What you need to do> Reproduce the listing below verbatim, from the line with "Task: Click the 他国展開 label" up to and including the line with "Action: [x=200, y=439]".

Records:
===============

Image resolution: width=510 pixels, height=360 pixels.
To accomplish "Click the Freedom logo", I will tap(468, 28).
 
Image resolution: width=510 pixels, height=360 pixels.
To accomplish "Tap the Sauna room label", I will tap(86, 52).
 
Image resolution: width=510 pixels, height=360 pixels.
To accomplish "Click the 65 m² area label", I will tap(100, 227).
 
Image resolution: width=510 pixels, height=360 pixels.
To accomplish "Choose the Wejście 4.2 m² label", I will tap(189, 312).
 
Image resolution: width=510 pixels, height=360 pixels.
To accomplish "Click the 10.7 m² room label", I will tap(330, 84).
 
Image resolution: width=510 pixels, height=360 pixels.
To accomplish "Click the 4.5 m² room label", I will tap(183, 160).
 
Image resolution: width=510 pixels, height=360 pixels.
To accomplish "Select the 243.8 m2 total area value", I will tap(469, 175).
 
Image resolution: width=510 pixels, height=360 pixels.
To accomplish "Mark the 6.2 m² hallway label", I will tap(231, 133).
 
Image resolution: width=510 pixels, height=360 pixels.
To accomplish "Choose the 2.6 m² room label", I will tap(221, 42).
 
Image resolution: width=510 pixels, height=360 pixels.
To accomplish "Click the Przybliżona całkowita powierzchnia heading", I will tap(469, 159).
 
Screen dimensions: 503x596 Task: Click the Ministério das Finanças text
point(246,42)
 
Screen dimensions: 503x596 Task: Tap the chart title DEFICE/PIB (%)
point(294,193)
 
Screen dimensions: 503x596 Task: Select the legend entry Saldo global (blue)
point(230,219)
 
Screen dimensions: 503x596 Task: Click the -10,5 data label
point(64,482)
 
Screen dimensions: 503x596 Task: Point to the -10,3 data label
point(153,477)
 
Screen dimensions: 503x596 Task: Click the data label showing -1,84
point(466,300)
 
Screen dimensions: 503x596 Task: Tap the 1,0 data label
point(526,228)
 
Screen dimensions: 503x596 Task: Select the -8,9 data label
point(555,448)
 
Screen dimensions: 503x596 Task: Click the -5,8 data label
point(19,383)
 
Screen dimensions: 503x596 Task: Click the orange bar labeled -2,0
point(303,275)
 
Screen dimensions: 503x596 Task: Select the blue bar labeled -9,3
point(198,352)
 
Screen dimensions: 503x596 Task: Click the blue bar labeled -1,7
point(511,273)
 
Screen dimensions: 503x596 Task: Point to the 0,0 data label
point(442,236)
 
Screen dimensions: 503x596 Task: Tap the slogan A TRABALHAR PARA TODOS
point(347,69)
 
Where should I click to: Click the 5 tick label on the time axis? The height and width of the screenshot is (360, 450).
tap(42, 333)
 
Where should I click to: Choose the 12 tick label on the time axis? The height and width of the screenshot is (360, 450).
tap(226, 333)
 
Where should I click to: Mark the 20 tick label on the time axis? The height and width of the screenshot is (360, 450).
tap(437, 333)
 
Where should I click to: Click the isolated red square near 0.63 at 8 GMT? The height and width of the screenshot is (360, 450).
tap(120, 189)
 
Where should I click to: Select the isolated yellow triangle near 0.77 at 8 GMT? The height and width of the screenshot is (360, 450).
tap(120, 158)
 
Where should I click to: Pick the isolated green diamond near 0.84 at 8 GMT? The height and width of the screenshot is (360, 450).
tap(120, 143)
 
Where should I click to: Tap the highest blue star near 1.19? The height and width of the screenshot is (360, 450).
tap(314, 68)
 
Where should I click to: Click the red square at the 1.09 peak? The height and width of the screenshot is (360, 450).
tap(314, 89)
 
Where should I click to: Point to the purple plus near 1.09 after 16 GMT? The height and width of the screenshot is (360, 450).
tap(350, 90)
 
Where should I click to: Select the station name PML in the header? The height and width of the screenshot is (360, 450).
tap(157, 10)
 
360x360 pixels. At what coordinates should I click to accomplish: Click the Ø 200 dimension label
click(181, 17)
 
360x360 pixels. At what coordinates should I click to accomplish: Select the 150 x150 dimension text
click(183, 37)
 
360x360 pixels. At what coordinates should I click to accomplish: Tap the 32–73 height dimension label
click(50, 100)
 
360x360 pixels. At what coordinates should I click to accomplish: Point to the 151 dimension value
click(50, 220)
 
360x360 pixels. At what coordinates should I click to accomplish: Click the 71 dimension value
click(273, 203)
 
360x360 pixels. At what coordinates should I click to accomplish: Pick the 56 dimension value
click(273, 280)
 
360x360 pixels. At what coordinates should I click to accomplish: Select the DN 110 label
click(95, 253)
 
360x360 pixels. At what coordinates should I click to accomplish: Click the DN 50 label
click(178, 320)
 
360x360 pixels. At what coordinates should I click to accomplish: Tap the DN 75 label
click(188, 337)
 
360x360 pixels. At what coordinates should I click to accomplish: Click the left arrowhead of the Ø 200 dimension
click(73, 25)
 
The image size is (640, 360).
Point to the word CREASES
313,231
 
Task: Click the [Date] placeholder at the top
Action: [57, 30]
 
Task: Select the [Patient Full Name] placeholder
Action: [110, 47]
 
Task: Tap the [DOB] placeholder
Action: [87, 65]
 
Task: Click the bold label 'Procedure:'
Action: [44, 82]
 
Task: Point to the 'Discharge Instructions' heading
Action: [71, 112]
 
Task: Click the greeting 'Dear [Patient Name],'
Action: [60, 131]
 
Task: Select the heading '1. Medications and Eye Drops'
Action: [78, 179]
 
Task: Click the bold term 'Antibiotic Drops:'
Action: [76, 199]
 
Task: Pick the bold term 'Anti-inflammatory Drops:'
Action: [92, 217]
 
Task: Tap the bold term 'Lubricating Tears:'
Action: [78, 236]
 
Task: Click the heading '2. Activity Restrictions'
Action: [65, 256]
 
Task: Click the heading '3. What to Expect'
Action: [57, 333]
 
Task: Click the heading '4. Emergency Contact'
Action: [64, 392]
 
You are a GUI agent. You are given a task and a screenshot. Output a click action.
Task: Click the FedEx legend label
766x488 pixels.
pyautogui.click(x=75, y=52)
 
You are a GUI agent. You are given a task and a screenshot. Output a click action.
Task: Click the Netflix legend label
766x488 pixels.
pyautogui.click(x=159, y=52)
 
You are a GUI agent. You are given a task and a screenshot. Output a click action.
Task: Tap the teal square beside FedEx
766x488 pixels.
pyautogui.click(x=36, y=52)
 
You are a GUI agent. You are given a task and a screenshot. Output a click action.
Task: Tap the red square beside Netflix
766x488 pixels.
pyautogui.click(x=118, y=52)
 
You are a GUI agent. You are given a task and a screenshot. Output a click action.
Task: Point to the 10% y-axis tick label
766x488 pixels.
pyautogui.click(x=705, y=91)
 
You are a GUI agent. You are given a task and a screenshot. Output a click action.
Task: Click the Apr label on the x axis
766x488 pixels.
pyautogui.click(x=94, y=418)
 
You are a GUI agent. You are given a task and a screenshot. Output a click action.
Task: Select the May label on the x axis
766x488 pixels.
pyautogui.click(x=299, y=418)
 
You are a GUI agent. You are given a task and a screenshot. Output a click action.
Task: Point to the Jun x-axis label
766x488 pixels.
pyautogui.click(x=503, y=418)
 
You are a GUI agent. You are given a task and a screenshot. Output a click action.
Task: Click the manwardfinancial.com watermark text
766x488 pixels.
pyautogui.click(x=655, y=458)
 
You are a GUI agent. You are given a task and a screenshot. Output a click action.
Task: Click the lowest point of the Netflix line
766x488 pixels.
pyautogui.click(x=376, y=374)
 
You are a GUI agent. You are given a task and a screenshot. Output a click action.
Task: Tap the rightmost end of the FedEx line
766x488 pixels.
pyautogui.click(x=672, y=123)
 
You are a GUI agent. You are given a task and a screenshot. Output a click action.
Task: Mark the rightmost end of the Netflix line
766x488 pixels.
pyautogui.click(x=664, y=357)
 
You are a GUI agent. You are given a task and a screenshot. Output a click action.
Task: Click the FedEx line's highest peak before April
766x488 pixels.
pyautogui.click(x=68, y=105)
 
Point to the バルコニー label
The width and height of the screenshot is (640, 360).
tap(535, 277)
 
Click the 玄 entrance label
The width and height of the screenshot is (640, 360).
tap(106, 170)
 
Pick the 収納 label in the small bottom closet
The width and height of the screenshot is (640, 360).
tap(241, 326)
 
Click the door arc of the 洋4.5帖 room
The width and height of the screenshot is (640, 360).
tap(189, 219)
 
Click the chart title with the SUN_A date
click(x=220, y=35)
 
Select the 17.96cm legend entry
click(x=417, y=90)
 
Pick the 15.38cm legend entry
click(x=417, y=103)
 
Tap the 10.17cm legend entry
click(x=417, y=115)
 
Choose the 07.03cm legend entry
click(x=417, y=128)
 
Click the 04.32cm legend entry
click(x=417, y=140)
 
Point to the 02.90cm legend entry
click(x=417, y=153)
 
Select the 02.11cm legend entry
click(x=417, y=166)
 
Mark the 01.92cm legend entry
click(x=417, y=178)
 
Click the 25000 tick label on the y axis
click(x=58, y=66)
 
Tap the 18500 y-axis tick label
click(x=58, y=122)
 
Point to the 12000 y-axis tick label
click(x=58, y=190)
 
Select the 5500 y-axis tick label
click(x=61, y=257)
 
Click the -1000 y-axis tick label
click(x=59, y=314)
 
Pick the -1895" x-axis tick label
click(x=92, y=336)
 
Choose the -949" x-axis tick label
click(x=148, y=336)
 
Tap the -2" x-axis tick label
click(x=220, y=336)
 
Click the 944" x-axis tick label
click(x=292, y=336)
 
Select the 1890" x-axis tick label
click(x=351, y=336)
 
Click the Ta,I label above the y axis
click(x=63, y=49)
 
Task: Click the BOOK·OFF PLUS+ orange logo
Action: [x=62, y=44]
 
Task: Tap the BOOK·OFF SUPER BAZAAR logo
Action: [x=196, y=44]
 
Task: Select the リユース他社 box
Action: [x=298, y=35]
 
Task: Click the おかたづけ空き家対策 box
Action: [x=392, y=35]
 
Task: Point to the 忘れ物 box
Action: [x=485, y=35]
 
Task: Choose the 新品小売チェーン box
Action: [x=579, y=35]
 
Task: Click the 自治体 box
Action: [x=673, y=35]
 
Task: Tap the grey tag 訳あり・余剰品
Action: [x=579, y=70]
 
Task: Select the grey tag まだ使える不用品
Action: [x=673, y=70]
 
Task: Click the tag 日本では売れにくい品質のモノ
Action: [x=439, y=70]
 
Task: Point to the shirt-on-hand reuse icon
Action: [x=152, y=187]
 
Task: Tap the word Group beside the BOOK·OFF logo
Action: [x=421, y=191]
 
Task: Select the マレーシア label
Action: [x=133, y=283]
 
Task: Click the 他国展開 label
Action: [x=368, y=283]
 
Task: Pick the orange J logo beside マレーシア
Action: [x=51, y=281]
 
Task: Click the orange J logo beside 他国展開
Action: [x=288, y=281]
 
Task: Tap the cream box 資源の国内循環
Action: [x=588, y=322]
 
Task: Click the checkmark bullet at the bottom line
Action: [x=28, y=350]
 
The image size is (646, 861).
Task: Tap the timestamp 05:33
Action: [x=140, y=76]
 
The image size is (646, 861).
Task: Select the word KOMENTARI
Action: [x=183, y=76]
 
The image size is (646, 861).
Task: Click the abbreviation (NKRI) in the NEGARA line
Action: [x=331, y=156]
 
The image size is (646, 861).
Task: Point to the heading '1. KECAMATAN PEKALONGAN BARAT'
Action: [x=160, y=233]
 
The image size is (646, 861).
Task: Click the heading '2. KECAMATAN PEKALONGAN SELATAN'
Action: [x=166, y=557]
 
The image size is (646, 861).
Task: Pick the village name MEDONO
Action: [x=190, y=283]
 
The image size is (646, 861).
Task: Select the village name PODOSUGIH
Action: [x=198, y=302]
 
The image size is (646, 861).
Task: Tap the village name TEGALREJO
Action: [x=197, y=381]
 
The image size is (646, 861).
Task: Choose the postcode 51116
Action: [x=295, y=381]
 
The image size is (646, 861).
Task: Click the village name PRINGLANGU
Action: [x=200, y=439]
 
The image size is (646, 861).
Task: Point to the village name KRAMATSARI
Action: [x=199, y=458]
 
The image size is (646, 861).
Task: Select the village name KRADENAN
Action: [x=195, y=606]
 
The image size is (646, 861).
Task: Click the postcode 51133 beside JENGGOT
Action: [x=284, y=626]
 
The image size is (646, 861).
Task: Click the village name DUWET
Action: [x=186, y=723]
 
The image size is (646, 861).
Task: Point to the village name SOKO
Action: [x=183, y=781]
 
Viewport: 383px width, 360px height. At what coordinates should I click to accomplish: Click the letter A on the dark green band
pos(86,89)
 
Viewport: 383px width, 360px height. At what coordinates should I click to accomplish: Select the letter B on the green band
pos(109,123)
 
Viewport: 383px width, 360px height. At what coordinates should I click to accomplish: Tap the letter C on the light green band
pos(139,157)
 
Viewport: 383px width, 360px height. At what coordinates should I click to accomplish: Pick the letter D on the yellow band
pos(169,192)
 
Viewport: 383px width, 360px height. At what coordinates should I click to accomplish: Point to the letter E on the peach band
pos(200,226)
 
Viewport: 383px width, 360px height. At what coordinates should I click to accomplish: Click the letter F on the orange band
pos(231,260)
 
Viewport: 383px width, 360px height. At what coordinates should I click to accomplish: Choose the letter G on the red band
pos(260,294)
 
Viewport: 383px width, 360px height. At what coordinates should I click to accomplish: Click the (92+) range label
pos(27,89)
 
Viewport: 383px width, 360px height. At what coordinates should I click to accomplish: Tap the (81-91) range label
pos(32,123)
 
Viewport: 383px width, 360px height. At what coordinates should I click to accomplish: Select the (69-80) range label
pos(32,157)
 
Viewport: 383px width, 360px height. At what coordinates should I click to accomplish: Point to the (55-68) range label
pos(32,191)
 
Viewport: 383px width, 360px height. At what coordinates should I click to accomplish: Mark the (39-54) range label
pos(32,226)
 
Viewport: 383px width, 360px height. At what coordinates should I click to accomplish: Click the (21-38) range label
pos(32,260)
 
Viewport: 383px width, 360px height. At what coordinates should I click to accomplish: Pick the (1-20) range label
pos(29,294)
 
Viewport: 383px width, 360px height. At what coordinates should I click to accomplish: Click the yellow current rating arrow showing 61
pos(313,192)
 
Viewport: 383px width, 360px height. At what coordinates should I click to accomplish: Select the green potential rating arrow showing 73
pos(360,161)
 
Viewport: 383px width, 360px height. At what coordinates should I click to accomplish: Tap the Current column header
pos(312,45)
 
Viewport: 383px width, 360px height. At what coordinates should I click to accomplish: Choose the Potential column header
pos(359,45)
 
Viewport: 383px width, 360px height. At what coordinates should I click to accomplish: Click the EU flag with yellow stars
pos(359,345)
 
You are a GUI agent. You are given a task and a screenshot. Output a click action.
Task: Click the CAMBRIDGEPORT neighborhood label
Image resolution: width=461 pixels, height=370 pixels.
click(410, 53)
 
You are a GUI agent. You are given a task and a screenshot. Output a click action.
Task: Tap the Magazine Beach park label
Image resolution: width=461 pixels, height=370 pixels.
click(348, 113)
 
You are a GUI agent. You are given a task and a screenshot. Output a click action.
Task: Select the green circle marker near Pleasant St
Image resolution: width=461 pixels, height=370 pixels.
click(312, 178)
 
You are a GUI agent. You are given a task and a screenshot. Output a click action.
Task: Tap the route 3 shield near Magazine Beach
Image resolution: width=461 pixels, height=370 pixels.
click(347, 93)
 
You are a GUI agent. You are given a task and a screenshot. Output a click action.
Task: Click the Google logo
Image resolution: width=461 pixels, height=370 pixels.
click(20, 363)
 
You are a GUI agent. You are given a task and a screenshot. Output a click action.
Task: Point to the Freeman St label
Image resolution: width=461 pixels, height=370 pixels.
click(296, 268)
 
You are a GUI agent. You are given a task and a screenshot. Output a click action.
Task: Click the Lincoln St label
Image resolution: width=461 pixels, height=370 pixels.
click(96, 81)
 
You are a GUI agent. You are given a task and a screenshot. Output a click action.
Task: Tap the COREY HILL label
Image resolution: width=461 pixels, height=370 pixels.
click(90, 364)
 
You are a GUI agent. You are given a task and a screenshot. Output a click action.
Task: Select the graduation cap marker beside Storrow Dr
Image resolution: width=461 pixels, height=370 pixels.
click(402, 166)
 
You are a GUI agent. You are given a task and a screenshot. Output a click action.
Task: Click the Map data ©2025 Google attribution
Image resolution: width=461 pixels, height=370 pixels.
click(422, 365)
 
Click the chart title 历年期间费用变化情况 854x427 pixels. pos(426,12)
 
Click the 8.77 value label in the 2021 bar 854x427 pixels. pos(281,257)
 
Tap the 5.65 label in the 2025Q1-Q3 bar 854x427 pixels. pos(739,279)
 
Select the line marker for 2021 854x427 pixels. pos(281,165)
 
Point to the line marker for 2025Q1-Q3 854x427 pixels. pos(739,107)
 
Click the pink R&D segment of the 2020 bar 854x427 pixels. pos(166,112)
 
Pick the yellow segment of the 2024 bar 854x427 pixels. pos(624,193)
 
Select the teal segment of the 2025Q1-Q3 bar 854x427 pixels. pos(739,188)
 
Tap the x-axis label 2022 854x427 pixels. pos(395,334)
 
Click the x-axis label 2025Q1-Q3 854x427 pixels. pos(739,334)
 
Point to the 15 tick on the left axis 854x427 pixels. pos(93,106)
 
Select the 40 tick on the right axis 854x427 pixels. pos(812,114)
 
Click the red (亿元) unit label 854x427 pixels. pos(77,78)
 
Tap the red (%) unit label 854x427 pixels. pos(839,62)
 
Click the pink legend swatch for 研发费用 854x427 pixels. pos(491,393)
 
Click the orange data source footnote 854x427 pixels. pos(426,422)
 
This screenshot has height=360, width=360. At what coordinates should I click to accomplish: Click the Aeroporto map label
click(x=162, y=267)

===============

Answer to the task>
Task: Click the 他国展開 label
Action: [x=368, y=283]
 
Task: Pick the orange J logo beside マレーシア
Action: [x=51, y=281]
 
Task: Click the orange J logo beside 他国展開
Action: [x=288, y=281]
 
Task: Tap the cream box 資源の国内循環
Action: [x=588, y=322]
 
Task: Click the checkmark bullet at the bottom line
Action: [x=28, y=350]
 
The image size is (646, 861).
Task: Tap the timestamp 05:33
Action: [x=140, y=76]
 
The image size is (646, 861).
Task: Select the word KOMENTARI
Action: [x=183, y=76]
 
The image size is (646, 861).
Task: Click the abbreviation (NKRI) in the NEGARA line
Action: [x=331, y=156]
 
The image size is (646, 861).
Task: Point to the heading '1. KECAMATAN PEKALONGAN BARAT'
Action: [x=160, y=233]
 
The image size is (646, 861).
Task: Click the heading '2. KECAMATAN PEKALONGAN SELATAN'
Action: [x=166, y=557]
 
The image size is (646, 861).
Task: Pick the village name MEDONO
Action: [x=190, y=283]
 
The image size is (646, 861).
Task: Select the village name PODOSUGIH
Action: [x=198, y=302]
 
The image size is (646, 861).
Task: Tap the village name TEGALREJO
Action: [x=197, y=381]
 
The image size is (646, 861).
Task: Choose the postcode 51116
Action: [x=295, y=381]
 
The image size is (646, 861).
Task: Click the village name PRINGLANGU
Action: [x=200, y=439]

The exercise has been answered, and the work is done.